** Data for this exercise follows **

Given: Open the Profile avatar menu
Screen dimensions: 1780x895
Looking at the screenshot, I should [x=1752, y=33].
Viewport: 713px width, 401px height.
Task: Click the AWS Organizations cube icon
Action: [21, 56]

** End of Data for this exercise **

What is needed
A verbatim copy of every record is what you should return.

Answer for this exercise
Given: Open the Profile avatar menu
Screen dimensions: 1780x895
Looking at the screenshot, I should [x=1752, y=33].
Viewport: 713px width, 401px height.
Task: Click the AWS Organizations cube icon
Action: [21, 56]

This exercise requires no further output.